• WHAT IS REQUIRED: Your response should contain every line from the data below that holds the string "Former".

[Stored items]
****************

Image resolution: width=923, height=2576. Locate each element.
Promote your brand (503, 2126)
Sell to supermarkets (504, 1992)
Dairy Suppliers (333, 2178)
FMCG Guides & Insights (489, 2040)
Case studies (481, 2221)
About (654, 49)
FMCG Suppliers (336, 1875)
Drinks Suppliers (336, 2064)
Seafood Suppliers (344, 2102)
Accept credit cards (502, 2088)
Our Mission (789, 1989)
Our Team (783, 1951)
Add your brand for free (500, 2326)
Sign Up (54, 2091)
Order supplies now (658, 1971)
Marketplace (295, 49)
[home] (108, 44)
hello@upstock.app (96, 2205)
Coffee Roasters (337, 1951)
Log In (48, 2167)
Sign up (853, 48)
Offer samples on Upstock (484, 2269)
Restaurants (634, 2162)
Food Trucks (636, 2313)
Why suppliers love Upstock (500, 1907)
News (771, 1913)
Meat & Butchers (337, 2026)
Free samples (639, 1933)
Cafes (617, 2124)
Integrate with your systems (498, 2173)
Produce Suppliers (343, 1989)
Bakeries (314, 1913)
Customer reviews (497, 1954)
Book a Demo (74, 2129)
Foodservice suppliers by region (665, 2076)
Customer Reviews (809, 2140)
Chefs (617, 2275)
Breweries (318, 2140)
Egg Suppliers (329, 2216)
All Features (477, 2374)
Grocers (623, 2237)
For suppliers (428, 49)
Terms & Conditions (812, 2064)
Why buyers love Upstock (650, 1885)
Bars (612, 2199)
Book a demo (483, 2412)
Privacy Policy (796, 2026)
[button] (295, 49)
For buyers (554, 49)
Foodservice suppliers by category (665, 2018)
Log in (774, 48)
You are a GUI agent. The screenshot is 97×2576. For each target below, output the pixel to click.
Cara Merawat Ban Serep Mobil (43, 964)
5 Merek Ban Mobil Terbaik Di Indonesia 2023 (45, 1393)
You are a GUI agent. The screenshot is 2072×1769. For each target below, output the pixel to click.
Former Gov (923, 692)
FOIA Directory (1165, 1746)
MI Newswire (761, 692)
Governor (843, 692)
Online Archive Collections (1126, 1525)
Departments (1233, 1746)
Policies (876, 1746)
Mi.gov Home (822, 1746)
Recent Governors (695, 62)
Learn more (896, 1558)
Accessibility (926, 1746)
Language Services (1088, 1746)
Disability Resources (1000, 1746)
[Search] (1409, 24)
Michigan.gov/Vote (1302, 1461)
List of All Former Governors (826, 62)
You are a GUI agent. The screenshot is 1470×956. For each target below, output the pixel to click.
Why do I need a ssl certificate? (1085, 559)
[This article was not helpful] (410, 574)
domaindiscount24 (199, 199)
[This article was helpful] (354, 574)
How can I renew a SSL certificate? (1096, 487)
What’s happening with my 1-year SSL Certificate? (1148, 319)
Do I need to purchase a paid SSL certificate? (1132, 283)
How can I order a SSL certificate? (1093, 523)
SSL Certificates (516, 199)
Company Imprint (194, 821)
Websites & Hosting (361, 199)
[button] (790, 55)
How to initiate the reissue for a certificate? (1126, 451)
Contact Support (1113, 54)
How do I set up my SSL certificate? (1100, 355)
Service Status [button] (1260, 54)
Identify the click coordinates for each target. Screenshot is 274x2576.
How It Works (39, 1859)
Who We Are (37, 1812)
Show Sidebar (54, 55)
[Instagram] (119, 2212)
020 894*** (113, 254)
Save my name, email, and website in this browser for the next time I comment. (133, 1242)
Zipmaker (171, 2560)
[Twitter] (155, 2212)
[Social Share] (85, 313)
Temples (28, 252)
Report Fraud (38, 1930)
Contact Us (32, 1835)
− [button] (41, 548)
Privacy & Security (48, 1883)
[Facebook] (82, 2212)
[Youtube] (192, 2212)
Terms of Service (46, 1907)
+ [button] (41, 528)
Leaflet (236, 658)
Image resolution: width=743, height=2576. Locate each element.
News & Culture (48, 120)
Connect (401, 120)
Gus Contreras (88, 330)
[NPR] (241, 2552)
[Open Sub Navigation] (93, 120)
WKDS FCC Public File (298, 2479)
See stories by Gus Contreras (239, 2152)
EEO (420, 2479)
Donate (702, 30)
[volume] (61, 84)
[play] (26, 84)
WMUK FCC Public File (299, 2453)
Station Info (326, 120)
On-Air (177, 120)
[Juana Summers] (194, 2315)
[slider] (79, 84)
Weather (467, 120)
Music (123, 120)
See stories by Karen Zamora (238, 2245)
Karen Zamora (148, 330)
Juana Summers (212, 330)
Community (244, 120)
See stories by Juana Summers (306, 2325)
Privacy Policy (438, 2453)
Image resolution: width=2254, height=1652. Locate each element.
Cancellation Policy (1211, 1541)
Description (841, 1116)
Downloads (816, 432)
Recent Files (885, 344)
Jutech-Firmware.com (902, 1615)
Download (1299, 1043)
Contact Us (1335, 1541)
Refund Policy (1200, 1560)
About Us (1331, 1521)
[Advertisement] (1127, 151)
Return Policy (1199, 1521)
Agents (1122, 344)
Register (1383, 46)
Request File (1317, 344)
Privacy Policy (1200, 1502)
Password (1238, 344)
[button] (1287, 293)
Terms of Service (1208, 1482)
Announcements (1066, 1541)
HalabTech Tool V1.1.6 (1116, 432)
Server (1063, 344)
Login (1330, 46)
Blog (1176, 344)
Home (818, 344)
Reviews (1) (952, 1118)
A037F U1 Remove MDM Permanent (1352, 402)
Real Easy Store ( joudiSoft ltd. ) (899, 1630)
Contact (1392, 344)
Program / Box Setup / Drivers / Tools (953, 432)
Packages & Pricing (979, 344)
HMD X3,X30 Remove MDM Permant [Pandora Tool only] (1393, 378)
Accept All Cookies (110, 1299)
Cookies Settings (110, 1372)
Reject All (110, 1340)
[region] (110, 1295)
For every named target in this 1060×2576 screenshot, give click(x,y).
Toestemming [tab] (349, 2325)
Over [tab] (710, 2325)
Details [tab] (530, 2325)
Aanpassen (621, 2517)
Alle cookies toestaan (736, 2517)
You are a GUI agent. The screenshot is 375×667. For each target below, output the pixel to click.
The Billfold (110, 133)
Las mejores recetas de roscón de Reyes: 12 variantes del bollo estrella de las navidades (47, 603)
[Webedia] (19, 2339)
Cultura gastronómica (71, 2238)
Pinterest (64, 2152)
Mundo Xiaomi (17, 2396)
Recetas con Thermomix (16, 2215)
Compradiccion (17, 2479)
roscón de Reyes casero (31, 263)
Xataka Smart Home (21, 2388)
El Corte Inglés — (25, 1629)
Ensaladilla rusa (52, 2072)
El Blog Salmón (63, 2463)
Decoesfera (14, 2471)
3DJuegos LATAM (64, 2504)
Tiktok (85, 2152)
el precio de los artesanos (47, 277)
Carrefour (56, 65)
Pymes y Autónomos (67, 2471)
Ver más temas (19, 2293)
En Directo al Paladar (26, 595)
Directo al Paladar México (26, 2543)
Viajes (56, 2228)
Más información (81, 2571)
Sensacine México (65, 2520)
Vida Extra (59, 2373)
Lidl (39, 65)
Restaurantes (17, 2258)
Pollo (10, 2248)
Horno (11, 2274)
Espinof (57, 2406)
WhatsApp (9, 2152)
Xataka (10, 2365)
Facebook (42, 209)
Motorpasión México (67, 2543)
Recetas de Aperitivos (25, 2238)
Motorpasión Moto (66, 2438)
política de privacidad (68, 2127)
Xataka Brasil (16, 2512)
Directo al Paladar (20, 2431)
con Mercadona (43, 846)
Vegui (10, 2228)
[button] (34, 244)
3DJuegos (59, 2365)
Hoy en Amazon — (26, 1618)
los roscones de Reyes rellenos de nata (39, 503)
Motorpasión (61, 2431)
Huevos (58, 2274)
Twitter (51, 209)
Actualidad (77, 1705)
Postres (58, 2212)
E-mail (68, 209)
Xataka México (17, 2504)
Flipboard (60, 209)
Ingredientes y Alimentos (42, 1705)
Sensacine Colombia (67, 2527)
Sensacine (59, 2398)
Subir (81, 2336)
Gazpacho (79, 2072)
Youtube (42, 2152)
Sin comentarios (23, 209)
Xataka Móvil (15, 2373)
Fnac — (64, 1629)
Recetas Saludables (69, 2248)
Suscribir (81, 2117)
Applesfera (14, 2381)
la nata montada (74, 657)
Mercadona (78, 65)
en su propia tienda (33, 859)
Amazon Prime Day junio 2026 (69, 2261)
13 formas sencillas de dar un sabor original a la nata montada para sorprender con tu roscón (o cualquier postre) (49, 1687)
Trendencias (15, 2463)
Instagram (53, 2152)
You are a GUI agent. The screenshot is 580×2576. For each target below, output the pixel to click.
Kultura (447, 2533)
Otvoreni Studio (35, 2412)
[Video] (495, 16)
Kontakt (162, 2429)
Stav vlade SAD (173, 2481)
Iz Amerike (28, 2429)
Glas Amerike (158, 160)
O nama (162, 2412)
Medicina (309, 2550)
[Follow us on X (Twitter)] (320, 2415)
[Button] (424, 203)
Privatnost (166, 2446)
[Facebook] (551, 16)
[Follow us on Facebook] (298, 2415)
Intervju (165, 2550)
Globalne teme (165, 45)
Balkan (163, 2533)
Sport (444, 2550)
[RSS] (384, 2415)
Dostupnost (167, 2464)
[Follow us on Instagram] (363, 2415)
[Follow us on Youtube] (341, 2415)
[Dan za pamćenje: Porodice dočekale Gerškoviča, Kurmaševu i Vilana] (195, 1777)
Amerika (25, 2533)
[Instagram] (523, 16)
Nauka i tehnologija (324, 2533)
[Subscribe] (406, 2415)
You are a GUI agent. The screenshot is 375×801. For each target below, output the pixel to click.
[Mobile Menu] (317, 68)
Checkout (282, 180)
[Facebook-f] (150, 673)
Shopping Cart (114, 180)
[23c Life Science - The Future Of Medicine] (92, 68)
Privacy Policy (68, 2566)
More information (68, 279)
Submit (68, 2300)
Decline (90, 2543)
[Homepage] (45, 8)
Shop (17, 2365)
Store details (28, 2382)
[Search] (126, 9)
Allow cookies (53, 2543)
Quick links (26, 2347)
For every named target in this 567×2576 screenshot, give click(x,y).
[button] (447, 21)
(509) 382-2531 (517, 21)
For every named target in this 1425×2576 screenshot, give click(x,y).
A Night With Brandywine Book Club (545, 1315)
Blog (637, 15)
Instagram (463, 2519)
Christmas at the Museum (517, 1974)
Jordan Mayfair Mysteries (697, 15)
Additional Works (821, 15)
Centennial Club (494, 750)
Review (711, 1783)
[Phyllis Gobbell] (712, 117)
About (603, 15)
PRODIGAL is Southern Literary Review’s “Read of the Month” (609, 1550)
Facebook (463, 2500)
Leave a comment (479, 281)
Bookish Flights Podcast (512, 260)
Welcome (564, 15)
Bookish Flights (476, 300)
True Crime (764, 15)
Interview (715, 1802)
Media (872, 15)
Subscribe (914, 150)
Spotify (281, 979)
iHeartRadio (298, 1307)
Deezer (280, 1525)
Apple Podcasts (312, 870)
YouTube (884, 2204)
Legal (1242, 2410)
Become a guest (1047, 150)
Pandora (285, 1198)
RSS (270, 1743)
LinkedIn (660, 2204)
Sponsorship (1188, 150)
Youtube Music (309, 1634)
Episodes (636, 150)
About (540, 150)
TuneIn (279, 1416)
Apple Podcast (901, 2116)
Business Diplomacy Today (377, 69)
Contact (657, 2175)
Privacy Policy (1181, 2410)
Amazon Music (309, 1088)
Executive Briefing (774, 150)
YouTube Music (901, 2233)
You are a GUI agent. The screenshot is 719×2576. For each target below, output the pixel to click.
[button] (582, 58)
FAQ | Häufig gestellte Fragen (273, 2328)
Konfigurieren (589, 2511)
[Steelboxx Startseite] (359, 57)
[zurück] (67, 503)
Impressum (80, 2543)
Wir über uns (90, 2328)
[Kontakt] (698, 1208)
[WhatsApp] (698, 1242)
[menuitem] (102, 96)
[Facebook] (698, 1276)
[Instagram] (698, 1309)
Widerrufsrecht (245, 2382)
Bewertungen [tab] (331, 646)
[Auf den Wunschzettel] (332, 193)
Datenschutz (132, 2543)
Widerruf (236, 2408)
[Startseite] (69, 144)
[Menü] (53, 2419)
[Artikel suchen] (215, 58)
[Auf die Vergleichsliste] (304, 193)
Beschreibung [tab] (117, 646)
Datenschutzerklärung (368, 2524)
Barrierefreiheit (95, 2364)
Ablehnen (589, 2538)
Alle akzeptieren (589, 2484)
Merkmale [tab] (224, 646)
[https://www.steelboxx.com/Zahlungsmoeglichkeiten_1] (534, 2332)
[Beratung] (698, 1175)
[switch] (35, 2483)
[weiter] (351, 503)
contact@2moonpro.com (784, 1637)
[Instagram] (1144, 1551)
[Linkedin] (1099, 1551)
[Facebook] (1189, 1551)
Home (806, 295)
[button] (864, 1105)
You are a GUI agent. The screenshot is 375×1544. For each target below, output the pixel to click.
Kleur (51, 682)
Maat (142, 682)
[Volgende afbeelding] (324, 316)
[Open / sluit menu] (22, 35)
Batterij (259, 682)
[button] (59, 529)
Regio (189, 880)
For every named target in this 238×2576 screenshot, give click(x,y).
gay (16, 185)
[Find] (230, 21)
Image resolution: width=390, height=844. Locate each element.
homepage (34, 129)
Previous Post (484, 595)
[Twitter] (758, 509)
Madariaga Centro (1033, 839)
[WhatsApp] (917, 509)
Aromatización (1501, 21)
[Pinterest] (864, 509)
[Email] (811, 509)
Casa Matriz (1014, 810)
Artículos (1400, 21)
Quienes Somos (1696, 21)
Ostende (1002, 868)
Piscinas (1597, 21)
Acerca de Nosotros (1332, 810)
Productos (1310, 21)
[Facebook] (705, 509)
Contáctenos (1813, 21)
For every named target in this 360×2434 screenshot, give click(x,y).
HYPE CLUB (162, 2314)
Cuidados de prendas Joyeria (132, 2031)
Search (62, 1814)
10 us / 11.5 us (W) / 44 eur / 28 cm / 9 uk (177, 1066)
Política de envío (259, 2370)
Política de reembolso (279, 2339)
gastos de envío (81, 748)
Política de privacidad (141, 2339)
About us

****************

• TASK RESPONSE:
Former Gov (923, 692)
List of All Former Governors (826, 62)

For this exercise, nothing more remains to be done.